Marruecos ha pasado de depender de agricultura y turismo a convertirse en un centro industrial importante en África. El gobierno ha invertido en puertos, carreteras y ha atraído fábricas extranjeras. Ahora es un punto clave para hacer negocio entre Europa y África.
Hace veinte años, Marruecos era un país agrario y pobre. El rey Mohammed VI (que lleva décadas gobernando) decidió cambiar de estrategia: construyó carreteras, puertos modernos e invitó a empresas extranjeras a instalarse. El puerto de Tánger Med, inaugurado en 2007, es ahora el más grande del Mediterráneo y de todo el continente africano.
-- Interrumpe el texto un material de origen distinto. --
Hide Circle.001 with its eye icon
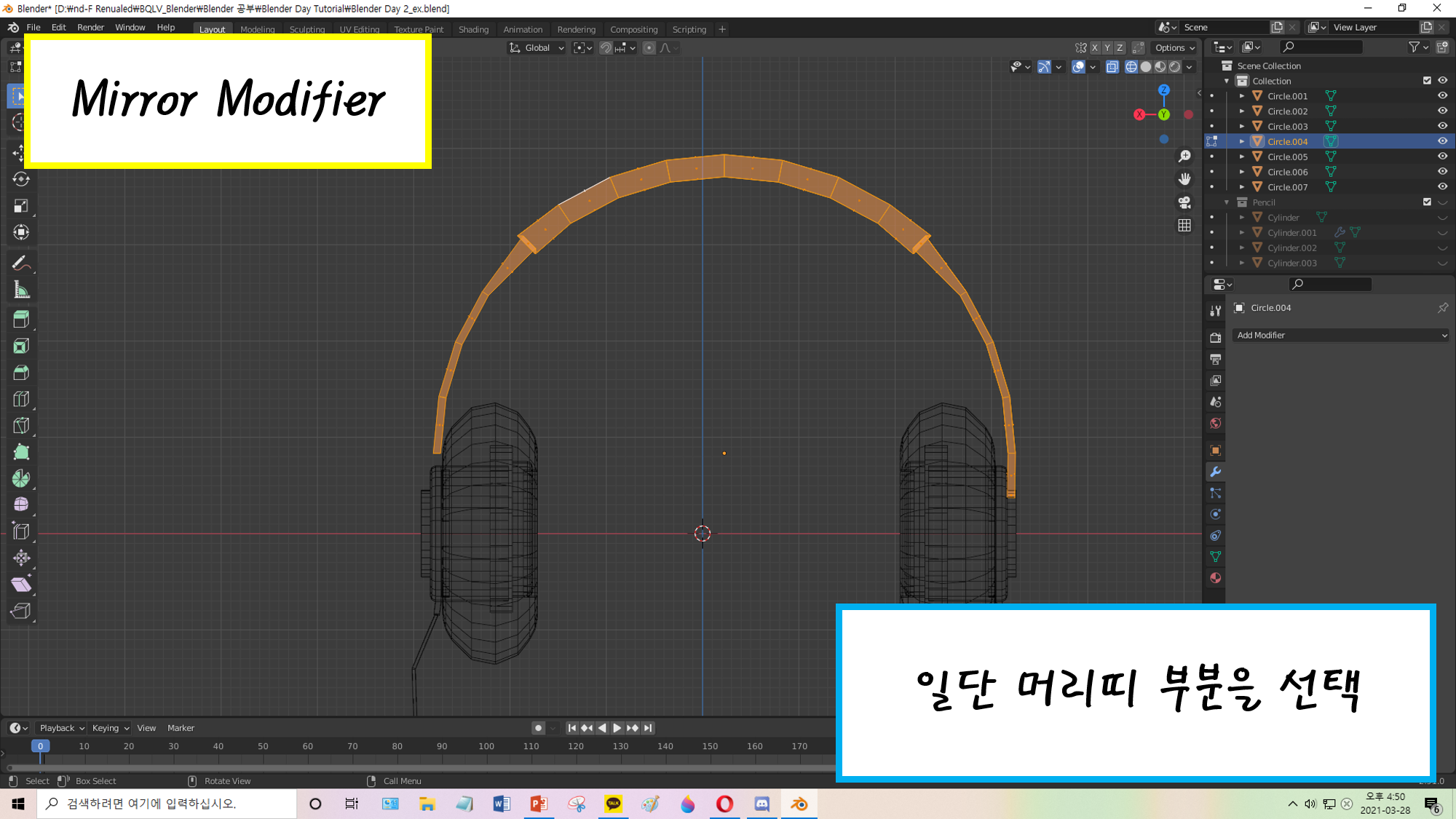(x=1442, y=96)
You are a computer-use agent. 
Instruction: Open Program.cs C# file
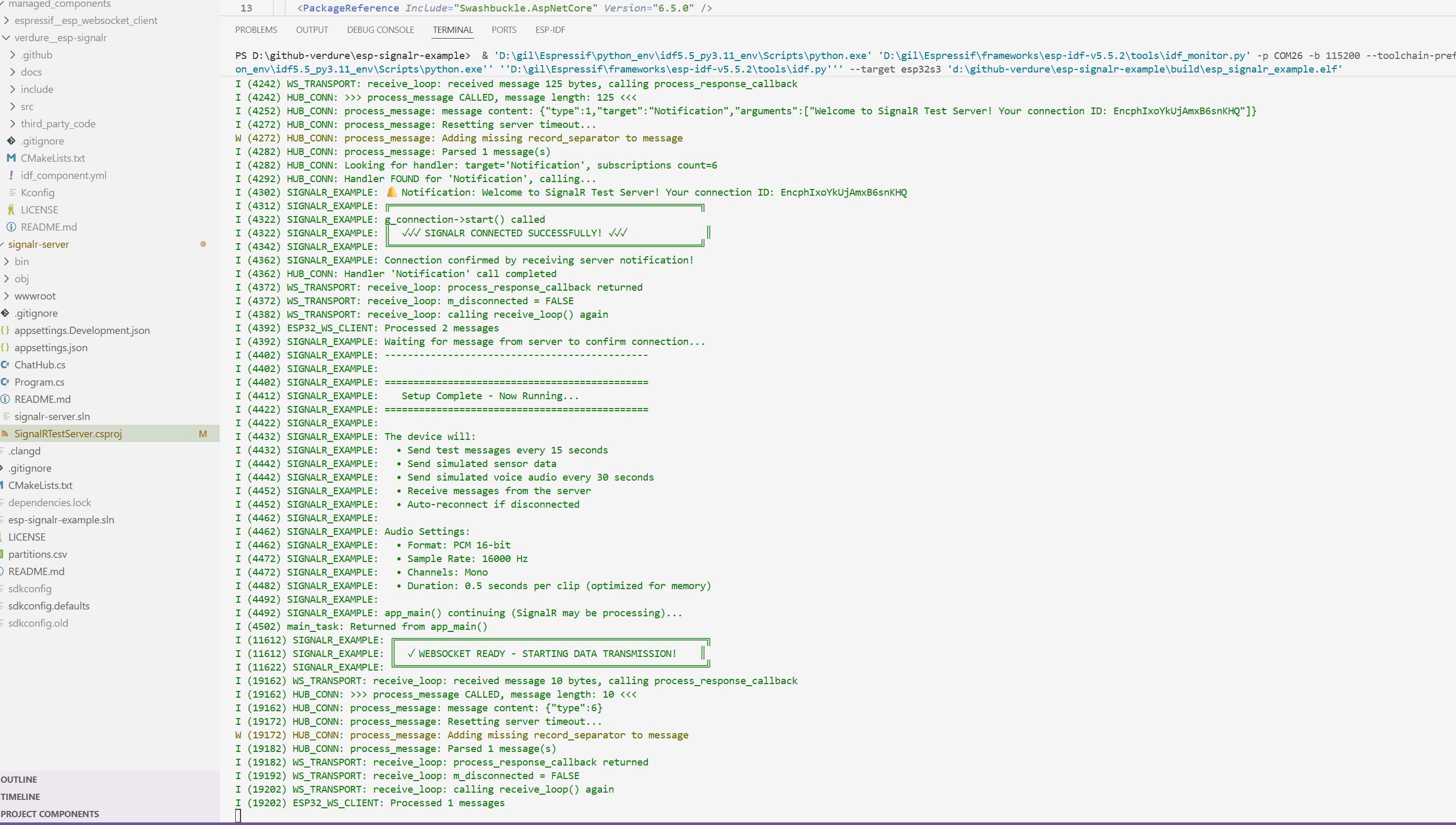pos(39,382)
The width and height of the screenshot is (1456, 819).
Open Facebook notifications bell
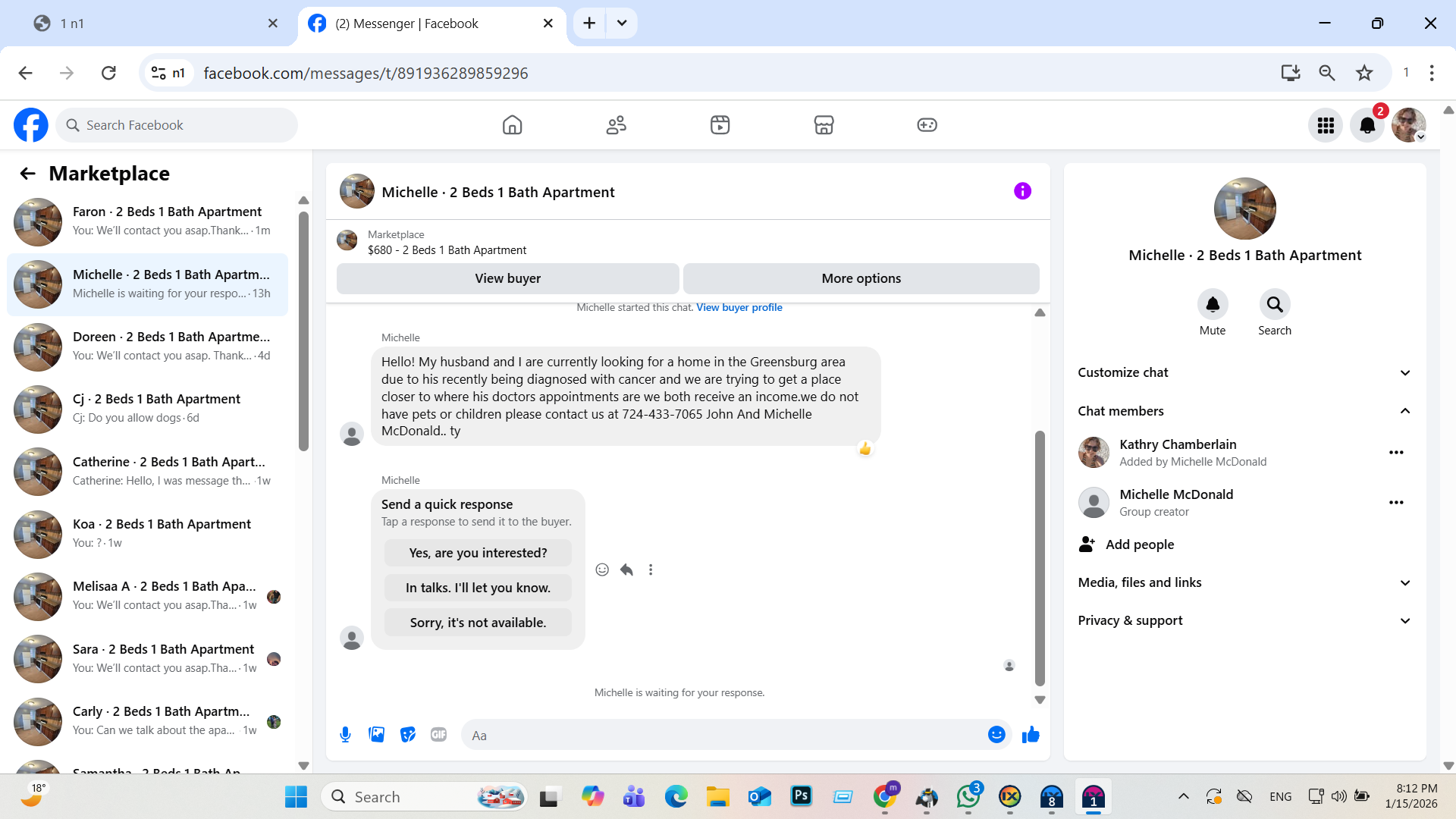[x=1367, y=125]
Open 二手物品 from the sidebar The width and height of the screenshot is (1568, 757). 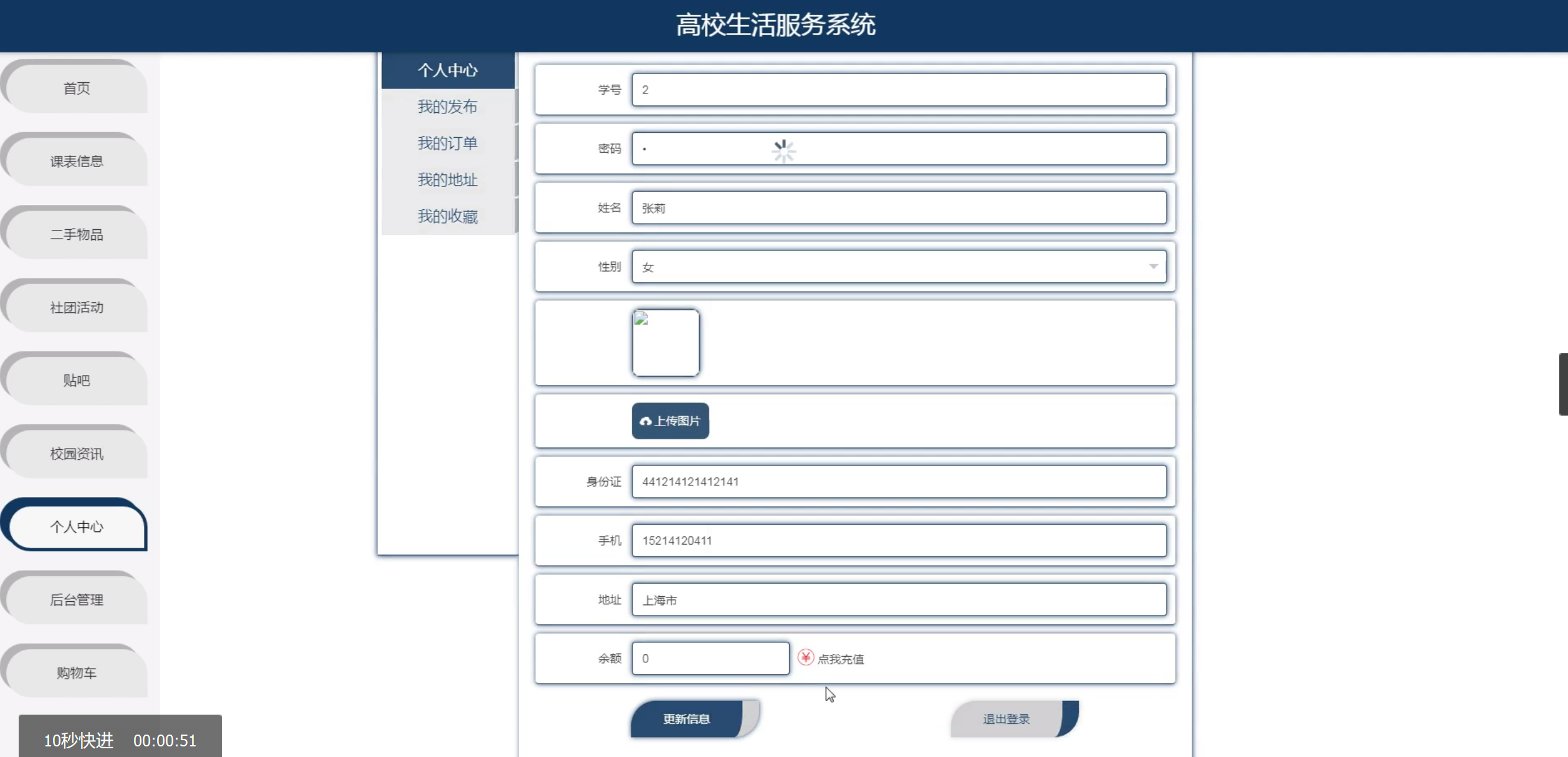tap(76, 235)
Esto atrae a fabricantes mundiales que quieren estar cerca de Europa pero con costes más bajos. Marruecos está en el Estrecho de Gibraltar, entre África y Europa, lo que lo hace geográficamente estratégico.
Para la gente corriente, esto significa que los productos que usamos cada día probablemente vendrán o pasarán por Marruecos en los próximos años. Los precios podrían bajar si la cadena de suministro es más eficiente. También hay oportunidades de empleo allí, aunque las condiciones laborales varían mucho. Para España y Portugal, Marruecos es ahora un competidor industrial más fuerte, lo que obliga a estos países a especializarse en sectores más avanzados.